Courage and Vulnerability

It takes courage to try new things as an educator. We have to accept that things won’t always work out, and not every idea will become the next greatest idea in teaching. That being said, we have to be able to get back up from those failures and keep going. This was one of the many great messages highlighted in Brené Brown’s SXSWedu talk Daring Classrooms. As I was watching her video I was reminded of a conversation I had with my grade team at the beginning of the year. As we talked about our plans and hopes for the year, my colleague who was new to the school said “I’m very comfortable with chaos. I’m ok with messy, and I’m ok with failure. It’s part of the process.” 

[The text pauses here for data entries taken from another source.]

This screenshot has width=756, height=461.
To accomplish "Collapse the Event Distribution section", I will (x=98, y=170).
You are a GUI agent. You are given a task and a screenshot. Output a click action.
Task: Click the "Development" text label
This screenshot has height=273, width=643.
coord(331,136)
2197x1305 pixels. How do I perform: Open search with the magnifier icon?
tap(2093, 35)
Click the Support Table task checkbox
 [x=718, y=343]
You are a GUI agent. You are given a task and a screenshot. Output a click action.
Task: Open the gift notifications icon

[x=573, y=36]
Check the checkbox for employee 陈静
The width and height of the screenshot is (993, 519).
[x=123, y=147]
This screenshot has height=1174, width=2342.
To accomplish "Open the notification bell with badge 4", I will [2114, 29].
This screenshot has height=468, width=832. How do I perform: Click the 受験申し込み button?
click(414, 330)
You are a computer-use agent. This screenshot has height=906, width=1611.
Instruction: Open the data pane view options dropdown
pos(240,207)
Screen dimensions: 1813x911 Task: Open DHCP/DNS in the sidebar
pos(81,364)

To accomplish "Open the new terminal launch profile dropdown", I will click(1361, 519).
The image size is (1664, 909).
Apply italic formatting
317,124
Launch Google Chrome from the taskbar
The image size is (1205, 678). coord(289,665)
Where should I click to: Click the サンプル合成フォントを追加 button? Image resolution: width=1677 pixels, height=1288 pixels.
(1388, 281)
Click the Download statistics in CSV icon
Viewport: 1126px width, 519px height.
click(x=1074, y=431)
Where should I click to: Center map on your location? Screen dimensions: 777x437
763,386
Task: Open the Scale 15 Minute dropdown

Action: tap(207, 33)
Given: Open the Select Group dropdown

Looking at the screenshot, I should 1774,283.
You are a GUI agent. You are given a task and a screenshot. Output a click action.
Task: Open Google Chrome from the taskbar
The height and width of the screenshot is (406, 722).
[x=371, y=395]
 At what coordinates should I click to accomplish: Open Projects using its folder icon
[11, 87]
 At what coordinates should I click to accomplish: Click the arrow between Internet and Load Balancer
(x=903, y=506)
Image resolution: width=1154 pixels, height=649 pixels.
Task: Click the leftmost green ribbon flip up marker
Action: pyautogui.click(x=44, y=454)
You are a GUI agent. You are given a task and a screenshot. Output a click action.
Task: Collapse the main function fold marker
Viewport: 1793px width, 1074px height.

To me this was an example of her embracing our vulnerability as educators, and as a learning community. We were trying to do something new and different, and there was a strong chance that things would go wrong. It takes courage to step into those situations.

As we have been developing our learning community this year, we have been working to create a place where students are confident, able to voice their opinions and challenge teachers and students alike in respectful ways. I thought Browns examples of the difference between shame, guilt, humiliation and embarrassment were particularly powerful. Understanding the difference between these concepts can be helpful for educators and their students in creating communities built on empathy and understanding.

This also reminded me of a session that I attended by Rosalind Wiseman and Charlie Kuhn from Cultures of Dignity. In the session, and in this post, they talk about the difference between respect and dignity. They highlighted that these two words are often used interchangeably, but there is a big difference. While respect must be earned, through our actions and experiences, everyone has the right to be treated with dignity.

Independent learners

The goal of new pedagogies is to enable students to become independent learners who design and manage the learning process effectively. This has been something we have been focusing on in my learning community. 

Early on we established that we would like to offer targeted workshops to our students based on their passions, interests, and learning needs. We also wanted students to have time to work through their learning processes and explore their passions independently. This meant we needed a way to create a flexible schedule where students could participate in workshops they were interested in, and also have the support they needed while working independently. 

Sample Master Schedule

Each week through conferencing with students and formative assessment we develop a list of workshops that will be offered. The students then sign up for the workshops they need or are interested in, and then fill their remaining time in their schedule to work independently. Teachers who are not running workshops are conferencing with students and checking in with groups. 

Something that we have added since the beginning of the year in order to help students have clear goals and outcomes for their time is short fifteen minute meeting at the beginning of each day where students take time to look at their schedule and set goals for themselves. We also use this time to reflect on their goals from the previous day.

A blank schedule for students to fill in with their plan and goals.

This system, combined with units of inquiry that provoke student driven personalized inquiries is giving our students more opportunities to develop the skills they need to effectively design and manage their learning process.